In the third quarter of 2012, their revenues experienced a 45% gain. They currently boast more than 6,000 paying customers. Coca-Cola and Men’s Warehouse are two of their clients.

Zendesk

This company was founded in 2007. Located in Copenhagen, Denmark, they provide a cloud-based help desk system. Their location has done nothing to hinder their success. They currently have more than 20,000 customers. Disney, Sony Music and Adobe are among some of their bigger clients. The revenues for Zendesk are projected to be $30 million in 2012 and as much as $70 million in 2013.

Go Pro

This company has created a niche by combining photography and filming with the exciting and dangerous world of extreme sports. They sell durable, light and small cameras that are designed to stand up to the brutal conditions of mountain biking, surfing, snowboarding, skiing and many other activities for the adrenaline junkie.

There are no other companies that are publicly traded currently offering cameras that are positioned so uniquely, with a quality that is this superb, at a reasonable price. Sales in 2011 reached $250 million. They are dominating this particular niche with no other major competition in sight.

Space Exploration Technologies (SpaceX)

Elon Musk could potentially have a third company he is involved in go public in three years. In 2010, the electric-car company he co-founded in 2003, went public. It is called Tesla Motors. The stock has doubled in value over the past two years.

SolarCity, another Musk venture, went public in 2012. Shares for the company increased by almost 50% on the initial day of trading.

SpaceX is a private contractor that specializes in the transportation of cargo into space.

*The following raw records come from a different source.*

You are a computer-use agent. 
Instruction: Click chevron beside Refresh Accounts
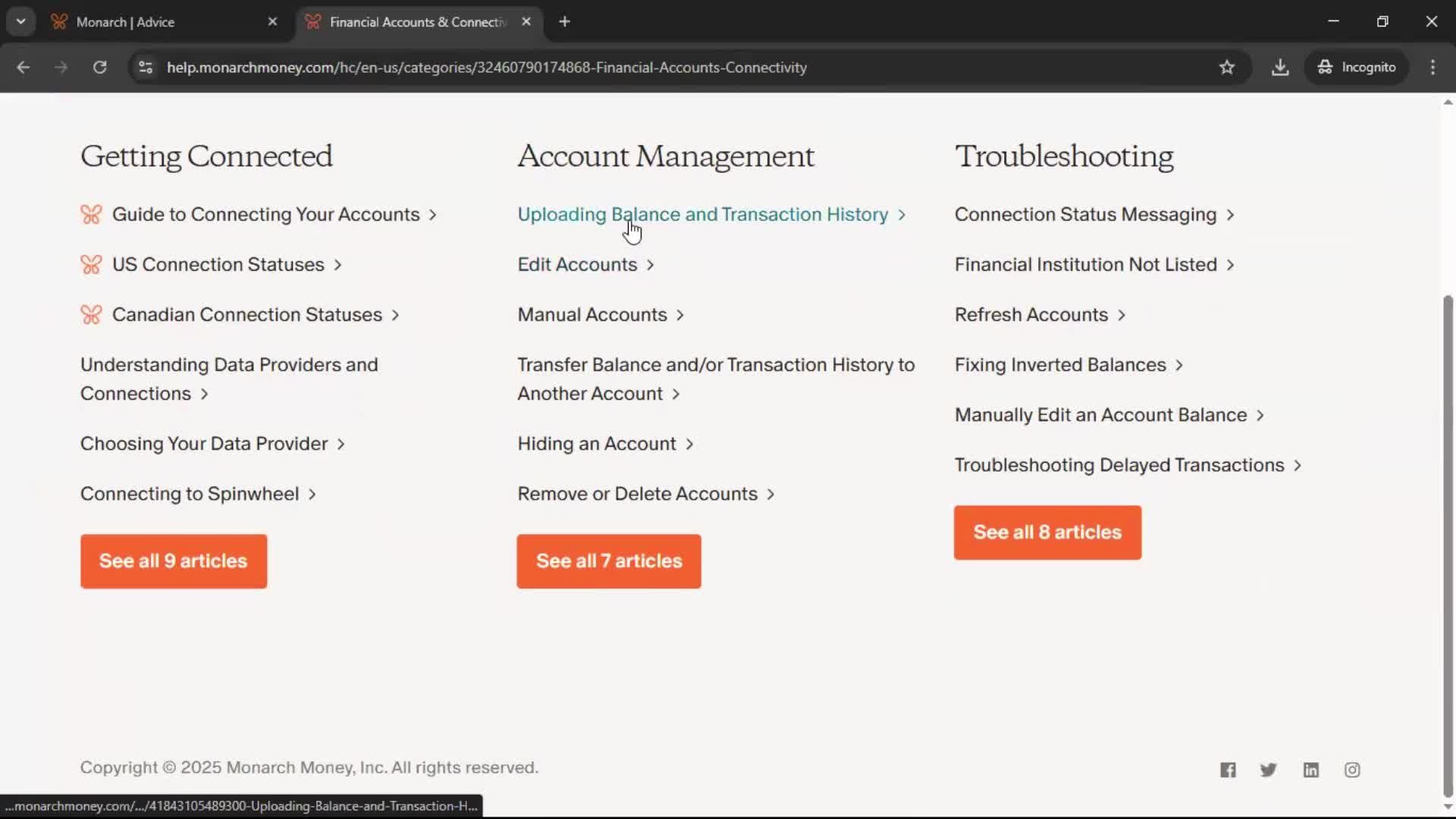(x=1122, y=315)
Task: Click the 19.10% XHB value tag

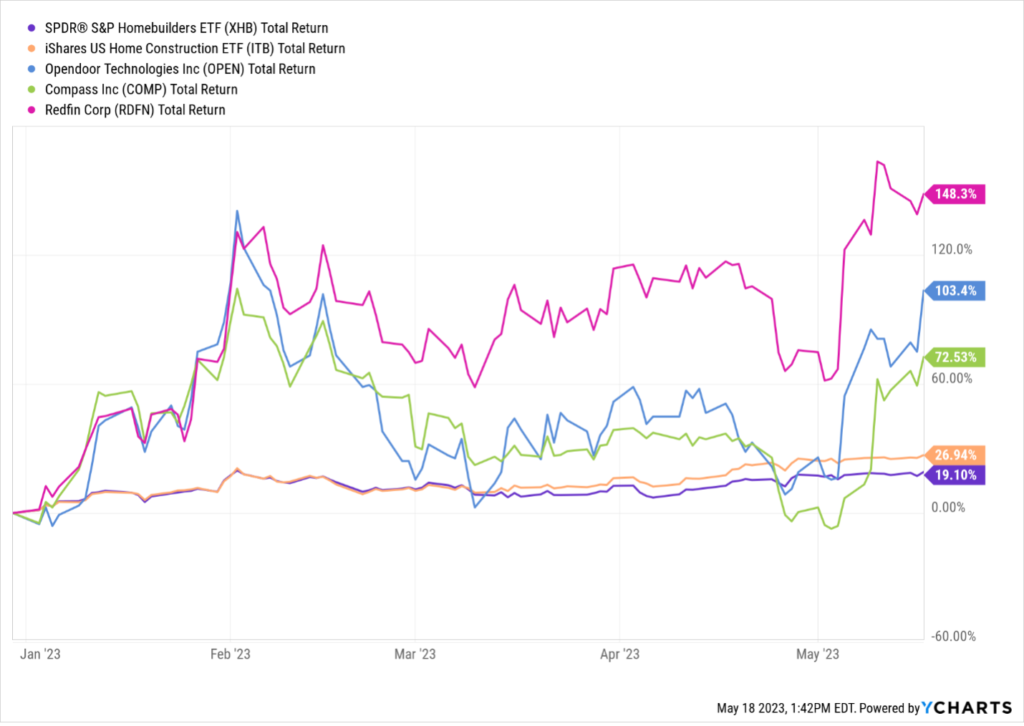Action: pos(959,476)
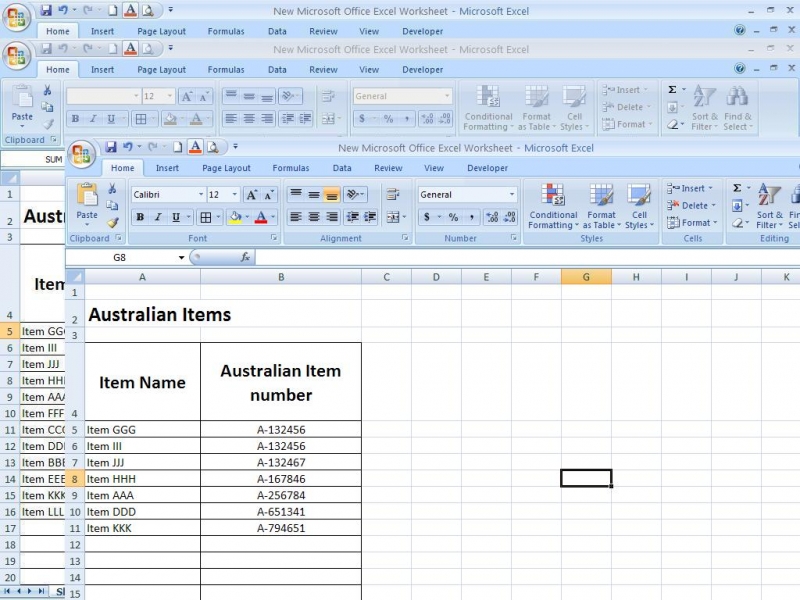Image resolution: width=800 pixels, height=600 pixels.
Task: Click the insert function fx icon beside G8 box
Action: (x=245, y=257)
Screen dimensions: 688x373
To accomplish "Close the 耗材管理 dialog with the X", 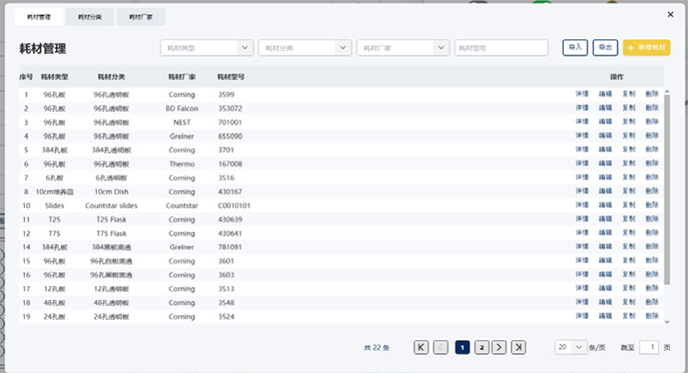I will click(x=670, y=14).
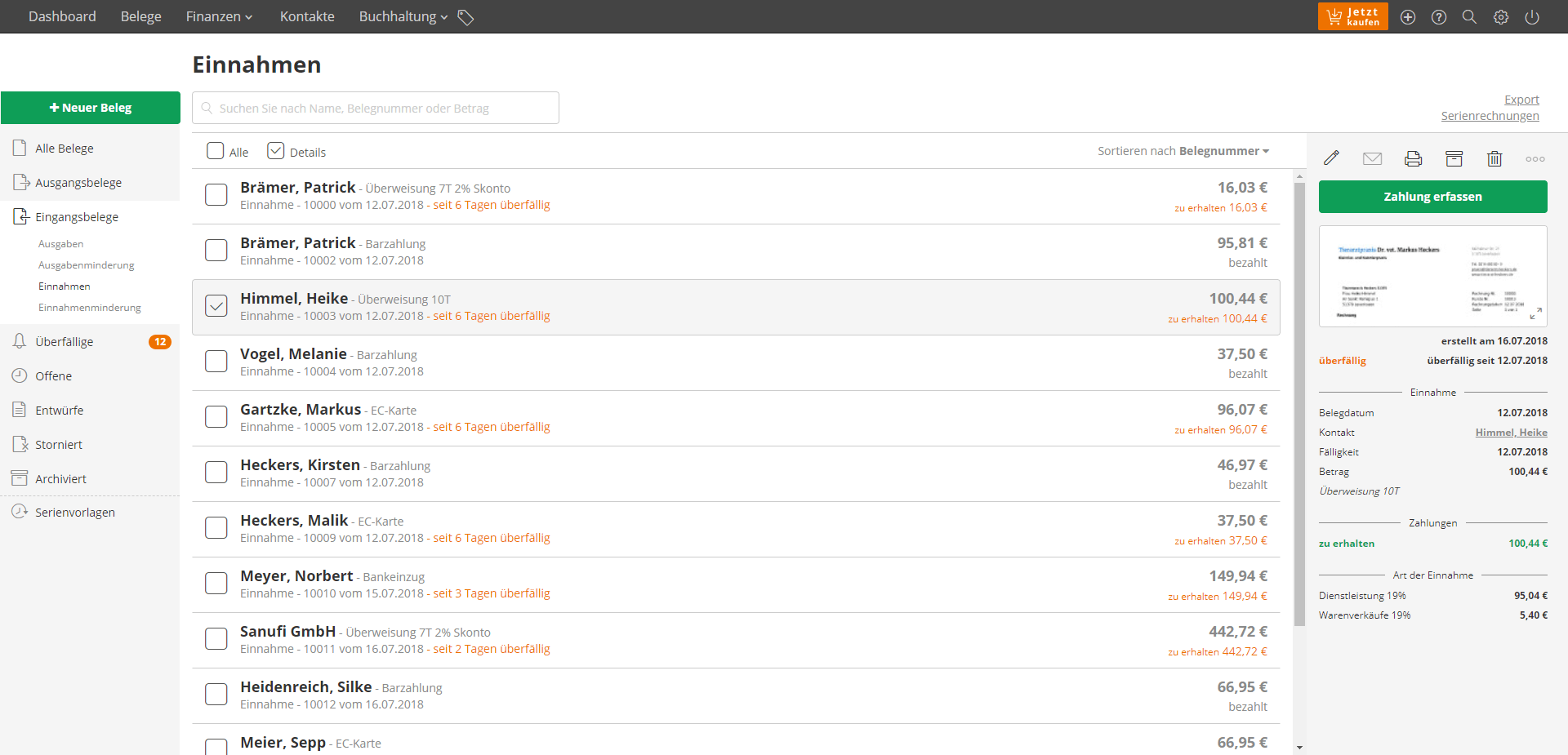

They have already locked in over $4 billion in contracts through 2017. After a supply run to the International Space Station was successful in May of 1012, they were given another $1.6 billion contract. After SpaceX secured a $900 million US Air Force contract, they got the attention of competitors such as Boeing and Lockheed Martin.

These companies only scratch the surface of the exciting IPOs that will be available in 2013. Many different industries are seeing companies spring up and quickly start dominating the marketplace. In the weeks ahead, it is likely that more potential 2013 IPOs will be announced. It is a great time to be a savvy investor.